Assim, a criação de um novo bloco de países na América Latina, com
suas implicações geopolíticas, comerciais e econômicas é analisada de
forma superficial. Não se concebe que esse acontecimento não cause a
mais leve apreensão, tanto por parte do governo, quanto pelo Itamaraty.
Ao contrário, o assunto é visto com displicência, um quase desdém,
embora a Aliança do Pacífico tenha potencial para causar forte impacto
no sonho da integração latino-americana. A começar pela redução do poder
de atração representado pelo Mercosul, criado há duas décadas e em
permanente instabilidade.
A Aliança representa um forte contraponto à influência política e
econômica do Brasil na região.
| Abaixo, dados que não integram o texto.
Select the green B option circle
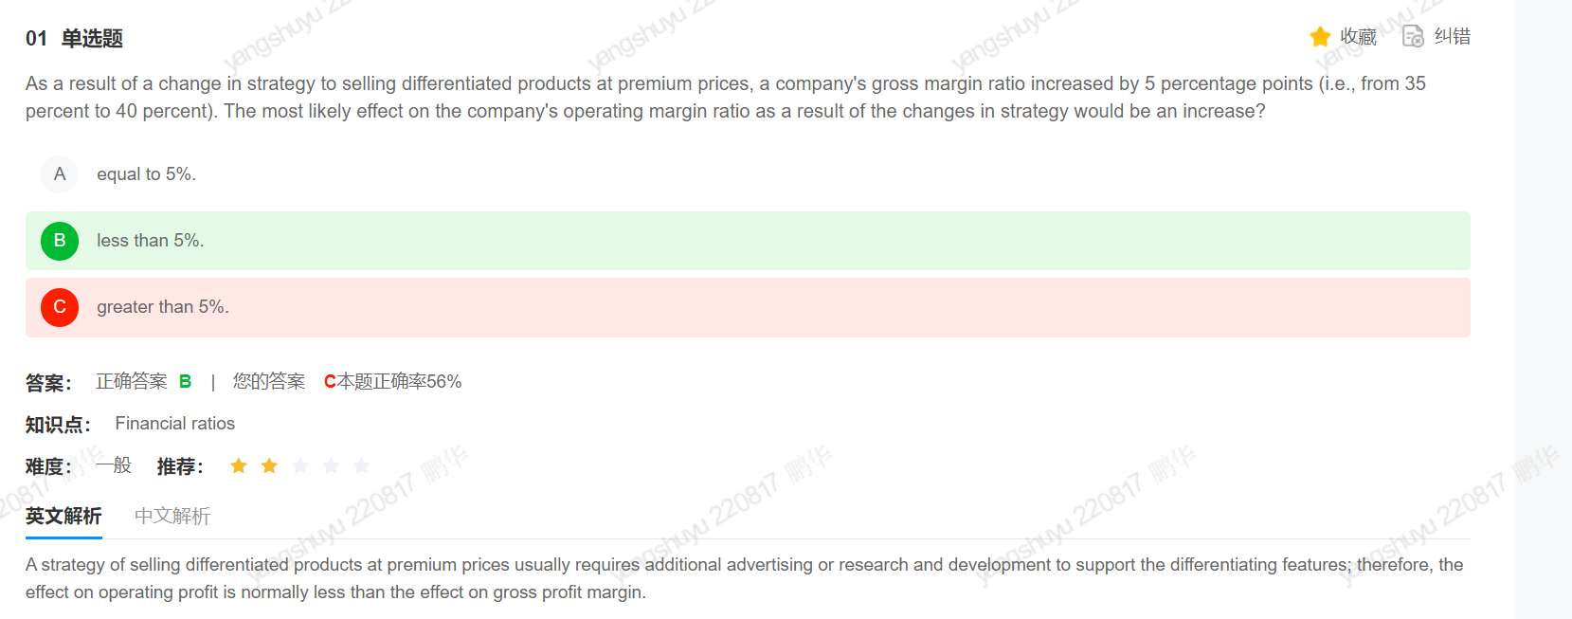This screenshot has height=619, width=1572. tap(60, 241)
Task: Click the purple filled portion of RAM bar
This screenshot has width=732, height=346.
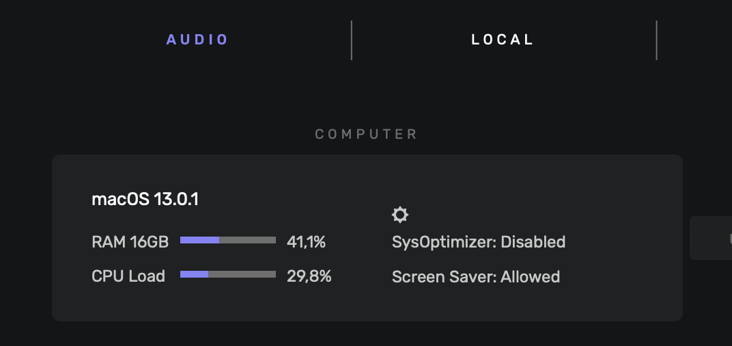Action: point(199,240)
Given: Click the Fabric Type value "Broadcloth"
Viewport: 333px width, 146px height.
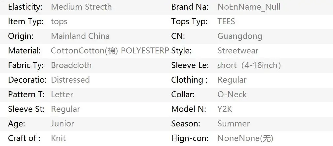Looking at the screenshot, I should (x=71, y=65).
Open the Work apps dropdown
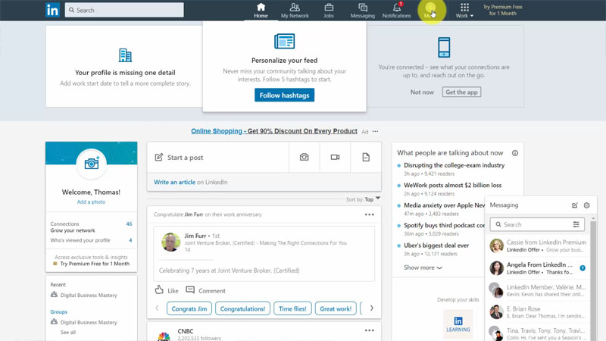 point(464,11)
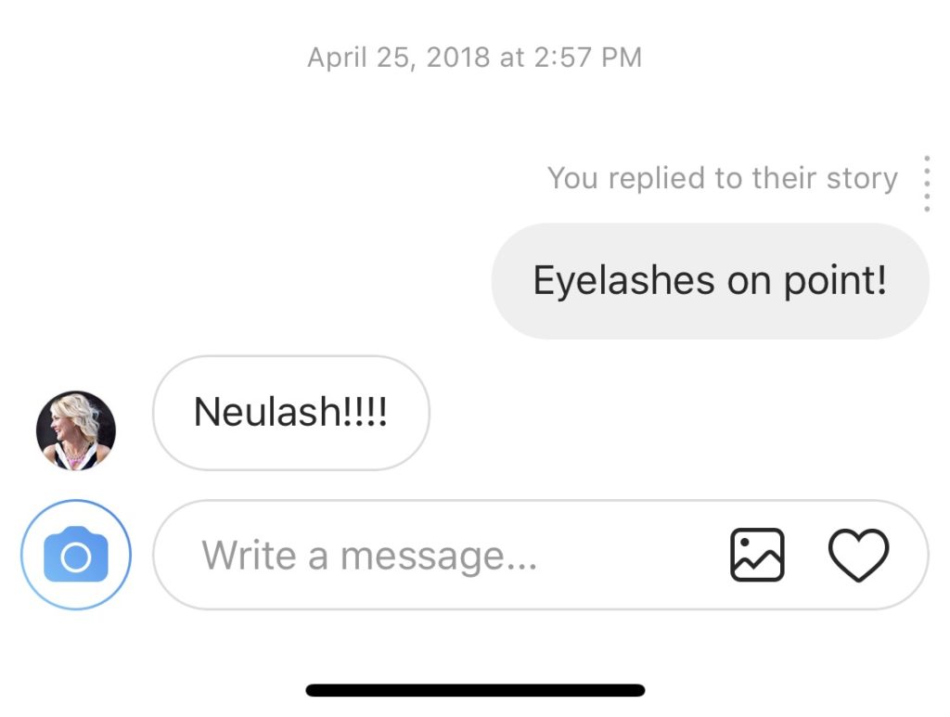950x717 pixels.
Task: Tap the "You replied to their story" label
Action: tap(722, 178)
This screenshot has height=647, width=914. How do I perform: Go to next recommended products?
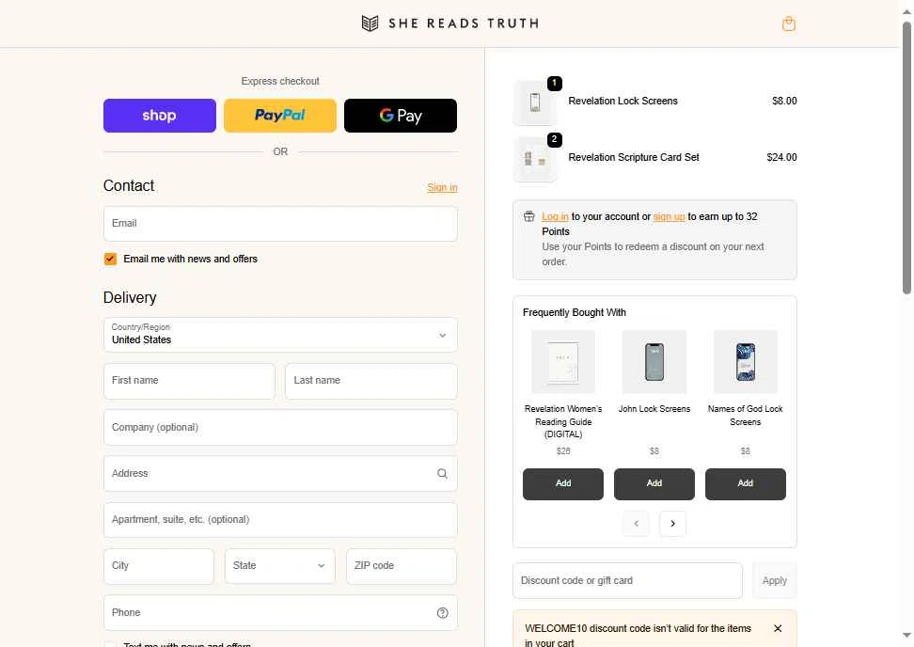[x=672, y=524]
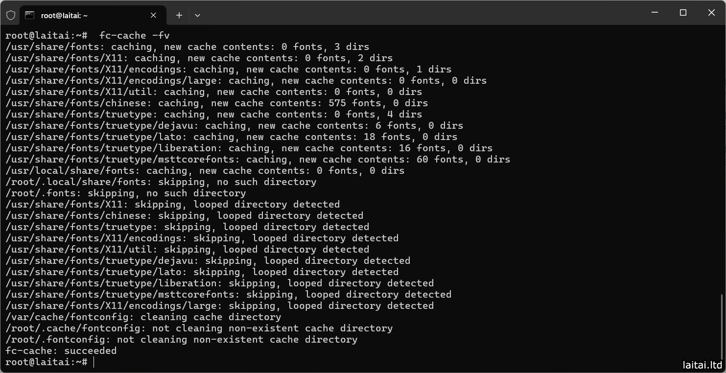Close the terminal window

711,13
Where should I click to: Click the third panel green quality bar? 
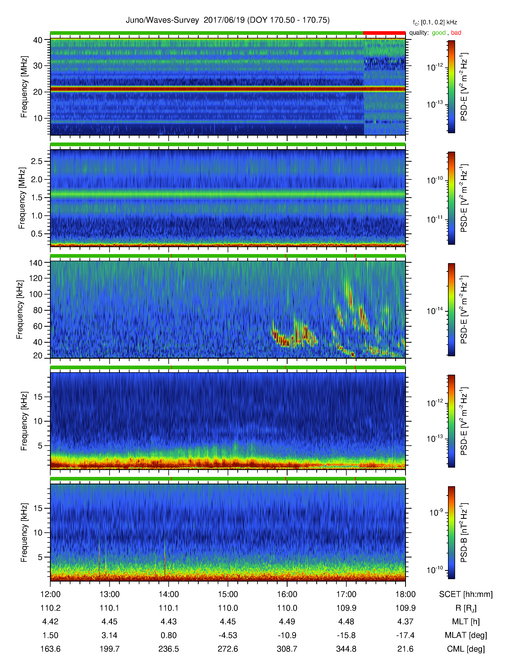coord(228,256)
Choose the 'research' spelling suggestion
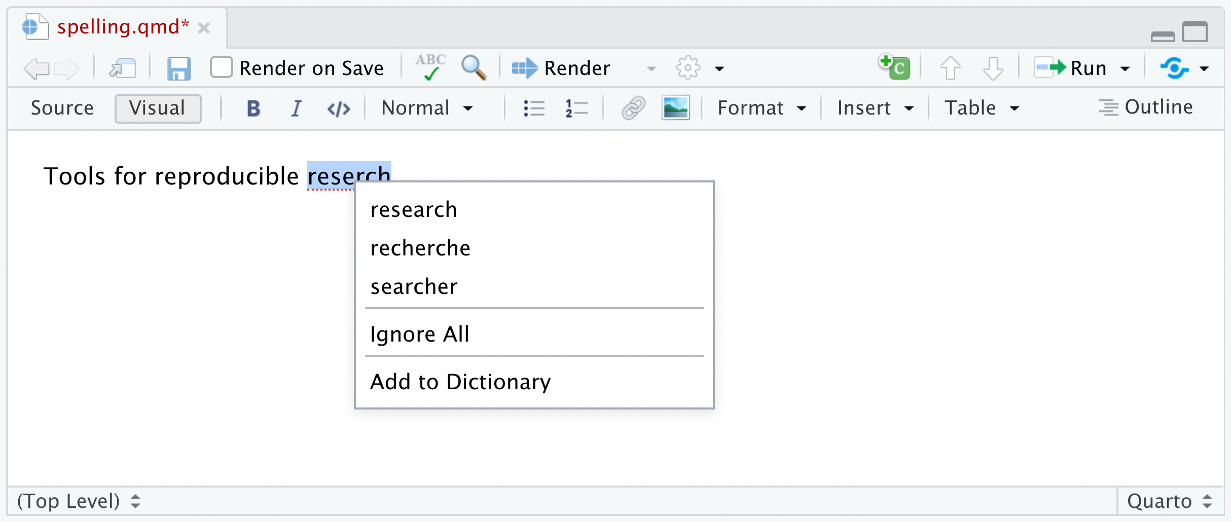 pos(414,209)
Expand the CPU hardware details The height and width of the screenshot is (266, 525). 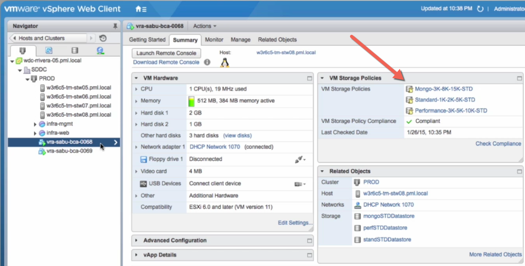coord(136,89)
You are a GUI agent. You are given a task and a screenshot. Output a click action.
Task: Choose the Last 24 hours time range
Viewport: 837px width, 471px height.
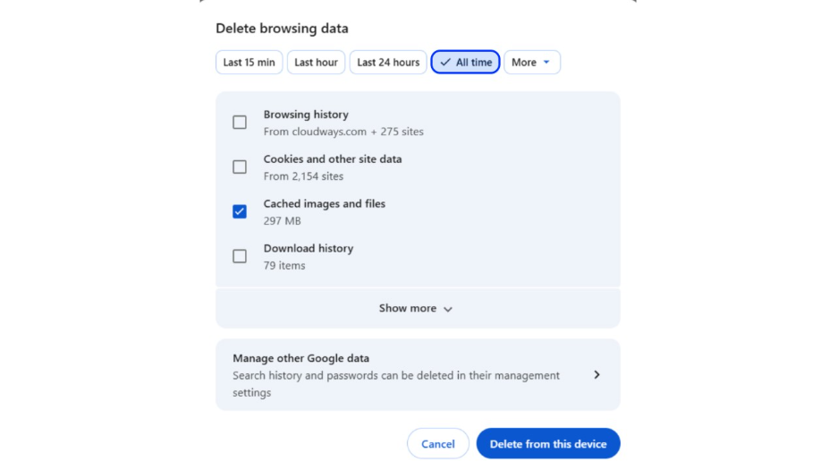388,63
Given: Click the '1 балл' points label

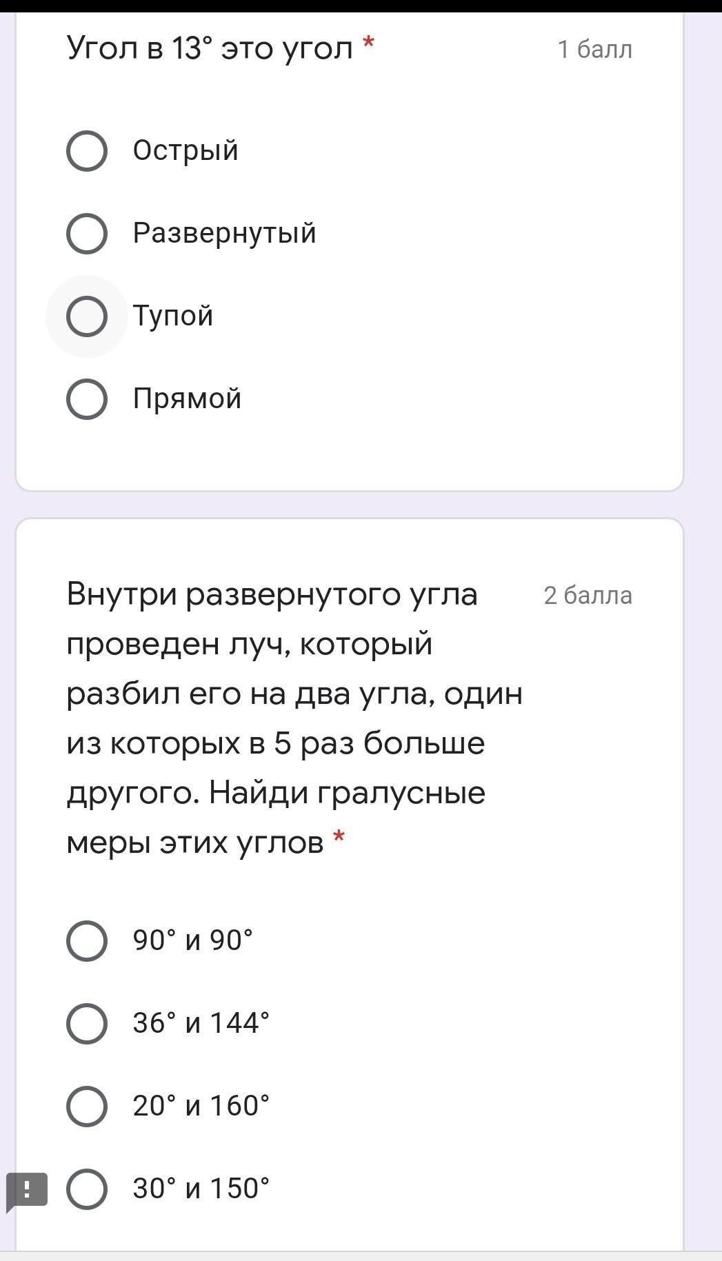Looking at the screenshot, I should coord(594,50).
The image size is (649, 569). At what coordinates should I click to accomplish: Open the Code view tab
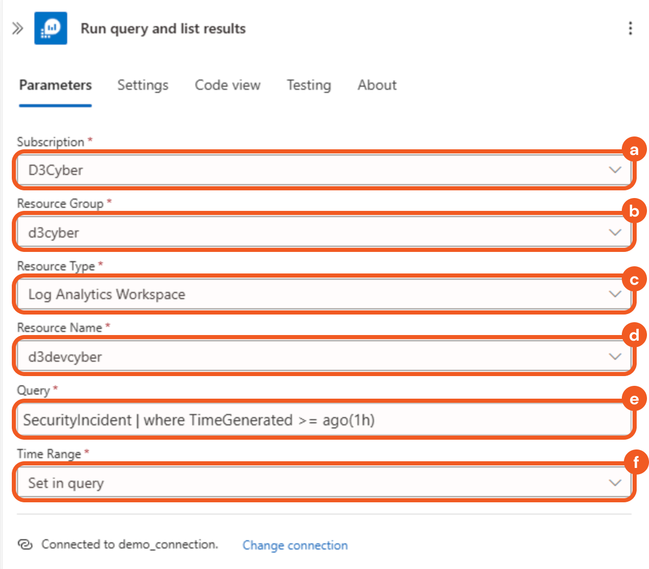pos(227,85)
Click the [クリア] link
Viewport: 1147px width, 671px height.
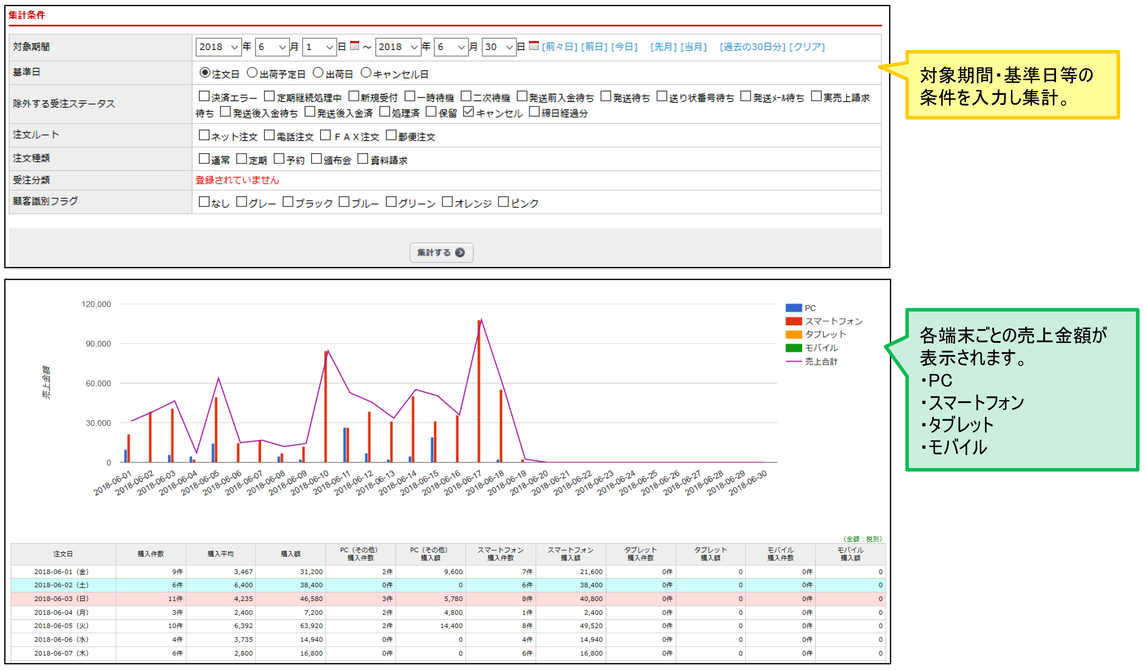[x=807, y=47]
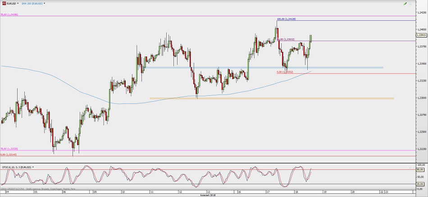Click date 09 on the time axis
This screenshot has height=197, width=428.
pyautogui.click(x=95, y=192)
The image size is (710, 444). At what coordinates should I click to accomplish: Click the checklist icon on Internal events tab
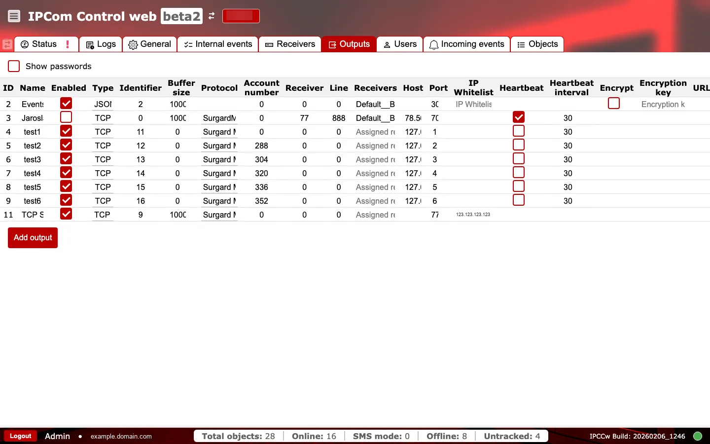(x=188, y=44)
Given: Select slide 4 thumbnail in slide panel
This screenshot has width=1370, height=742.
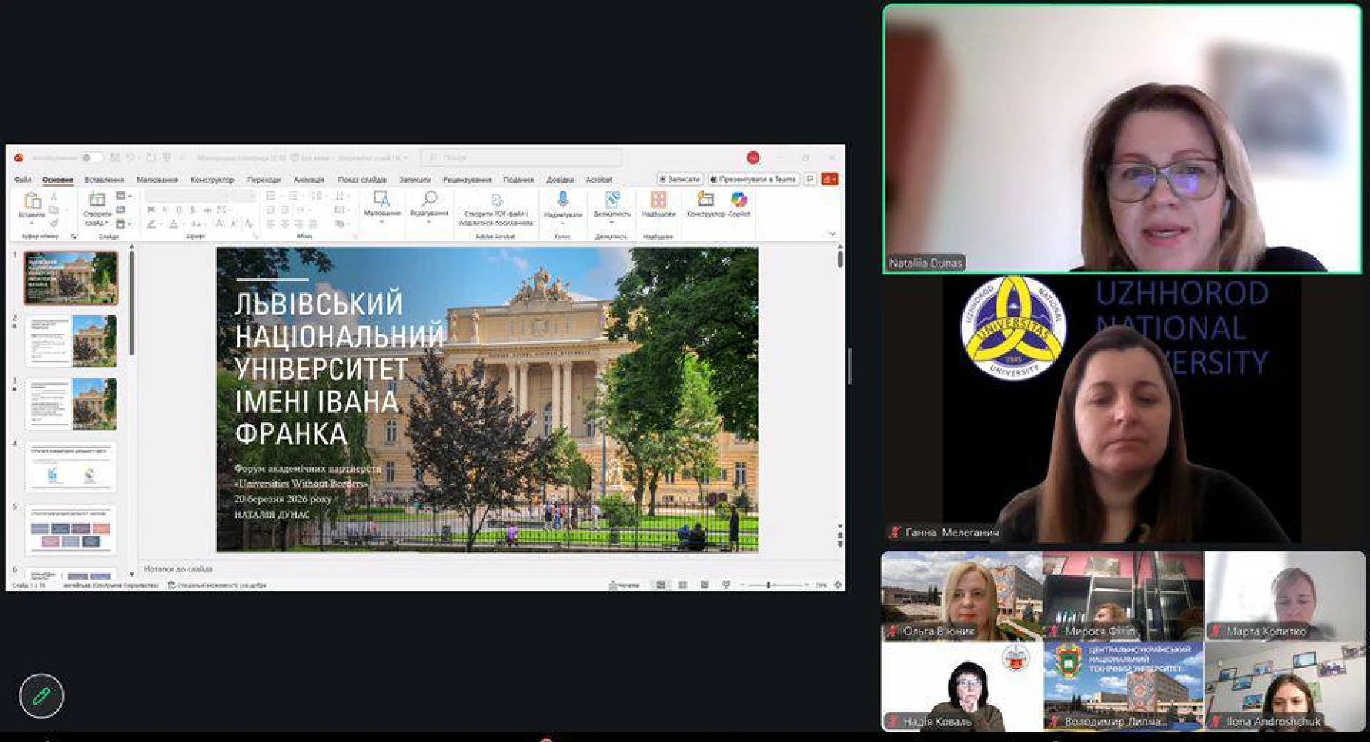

Formada há dois anos por México, Chile,
Colômbia e Peru, contabilizou no ano passado US$ 556 bilhões em
exportações, contra US$ 335 bilhões registrados no comércio tradicional
entre os países que integram o Mercosul.
É compreensível que a Aliança, subestimada no Brasil, seja
acompanhada com maior objetividade por outros países. Estados Unidos,
Canadá, Panamá e Costa Rica estão mais diretamente interessados. Ao
mesmo tempo, França, Japão, Espanha, Portugal, Nova Zelândia e Austrália
enviaram observadores à recente reunião de cúpula do grupo.
É quase inacreditável que todo esse barulho em nossa vizinhança, não
desperte qualquer curiosidade por aqui. Tanta movimentação política e
comercial na nossa retaguarda deveria – isso sim – despertar luzes
amarelas piscantes no Itamaraty.
Mas, a preferência nesse ambiente é por outras cores. Talvez
considere mais atraente o azul da bandeira da combalida União Europeia,
com a qual o Mercosul tenta formalizar, há uma década, um acordo
comercial capaz de equilibrar interesses da indústria e da agricultura
de ambos os lados.
Nesse vácuo de interesse, cabe grande responsabilidade ao Senado e,
especialmente, à Comissão de Relações Exteriores e Defesa. Daí, nossa
sugestão de realização de uma audiência pública com autoridades e a quem
mais interessar, para que possamos debater com profundidade a Aliança
do Pacífico e suas implicações geoestratégicas, políticas e comerciais
no continente, levando em conta, principalmente, o Brasil e o Mercosul.